James P. Farwell
America must privately quash any expectation by the Afghans that the West will stand by it should its government fail to make necessary reforms.
As the U.S. government considers whether to send more troops to Afghanistan, the real issue is what political outcome we’re plausibly trying to achieve? Military force is useful only as a means to achieve a political end.
Today, the Trump administration is debating whether to send four thousand additional troops to the country. Secretary of Defense Jim Mattis indicated to Congress that a new deployment would aim to bolster U.S. air-power capabilities and to strengthen the train, advise and assist mission. How realistic is that hope? In 2010 and 2011, the United States had one hundred thousands troops in the country. Led by able commanders such as Stanley McChrystal and David Petraeus, success proved elusive. Before we commit more blood and treasure to this conflict, the United States needs to ask hard questions. Jim Mattis earned high respect as a military commander. I express no opinion on military strategy. But a successful outcome to this conflict will turn on political dynamics.
Expanding the U.S. military presence makes sense only as part of a realistic political strategy that offers a plausible possibility of stabilizing Afghanistan and the region, and keeping both the Taliban and ISIS from winning. A Taliban victory is unacceptable. During the 1990s, it focused internally on Afghanistan.
Today’s Taliban holds expansionist ambitions. Victory in Afghanistan will turn its eyes towards nuclear-armed Pakistan in an effort to overthrow the Pakistani government. That would be difficult. As a nation, the Pakistanis are more hostile to violent religious extremism than outbursts of violence against its minorities might indicate. Still, the Taliban might succeed in destabilizing Pakistan and cause regional effects that harm U.S. security interests.
This much seems evident. President Ashraf Ghani is struggling to hold his nation together and the Afghan army is faring poorly. Currently, the Taliban claims it fully controls thirty-four of four hundred known districts, heavily contests another 167, and is competing in another fifty-two districts. Bill Roggio, editor of the Long War Journal, assesses that while the Taliban may exaggerate success, its latest claims match with press reporting. Nor are those claims far off from what the Special Inspector General for Afghanistan has reported. New outbreaks of fighting in Kunduz, once relatively unaffected by the conflict, and Taliban success in the country’s Badakhshan Province bordering Tajikistan border and in Balkh Province, raise new concerns.
The United States has spent countless dollars training the Afghan military. Afghan soldiers are rooted in a warrior culture, but the Afghan National Army has failed the hopes once held for it. Traditional resistance to a dysfunctional centralized government, widespread corruption and the abuses of the Afghan Local Police and pro-government militias have undercut the government. Pakistan’s covert support of the Taliban is merely one element of a difficult equation, but remains an obstruction to success.

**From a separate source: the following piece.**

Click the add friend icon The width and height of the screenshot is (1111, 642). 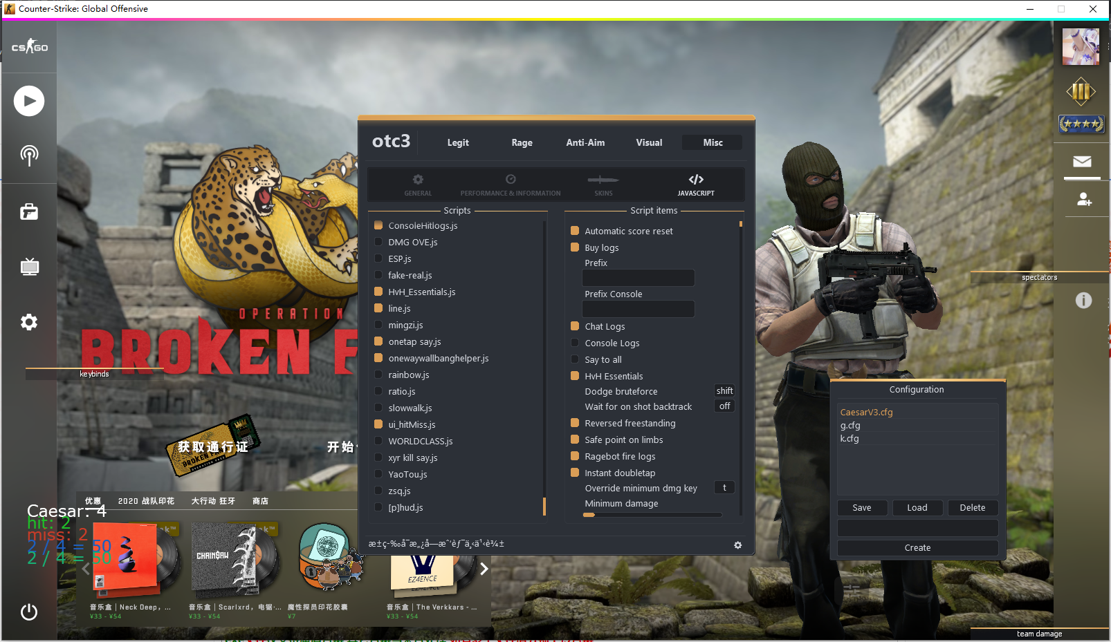coord(1083,200)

In carefully parsed language, Mattis promised Senator John McCain in hearings a new strategy that rejects losing. Still, absent radical change centered on good governance, the current Afghan government seems unlikely to achieve military or political victory. The United States needs a hard-nosed approach. Let’s provide troops as Mattis and his team believe militarily appropriate, but with the goal of solidifying a political foundation for a favorable outcome.
What are the key elements to such an outcome?
First: Success starts with defining what is achievable. The government won’t win control over the entire country. It should assert control over areas that it can plausibly defend and block the Taliban from winning. Priority should go to major population centers. That goal needs to be communicated clearly to Afghans, the Taliban, Pakistan and regional neighbors. New U.S. support should aim to bolster the Afghan army and work to restore the stalemate that had been more or less achieved a year and a half ago. Some think success is a long shot. Convinced it has the momentum, the Taliban will balk at negotiations. Still, this approach may make a politically positive outcome plausible.
Second: Communicate forcefully in public that the United States will stand by the Strategic Partnership Agreement reached with the Afghan government to prevent a Taliban victory.
Third: The Afghan government must use the time that added U.S. support buys to create jobs for young people, reconcile the political class and help stabilize the economy.
Fourth: Use that political and military foundation to communicate that while the Taliban might not lose that war, it cannot win it. That is likely true as long as the international community supports the current government.
We must privately quash any expectation by the Afghans that the United States will stand by it should its government fail to make necessary reforms. Afghanistan needs a stable government that denies Foreign Terrorist Organizations a safe haven. U.S. leadership can make a difference in achieving a positive outcome. It should calibrate its military, political, diplomatic and economic efforts towards that achievement.
James P. Farwell has advised the U.S. Special Operations Command, is a nonresident senior fellow at the Middle East Institute in Washington and an associate fellow in the Department of War Studies, Kings College, University of London. He is the author of The Pakistan Cauldron and other books on national security. The opinions expressed are his own and not those of the U.S. government, its departments, agencies or combatant command.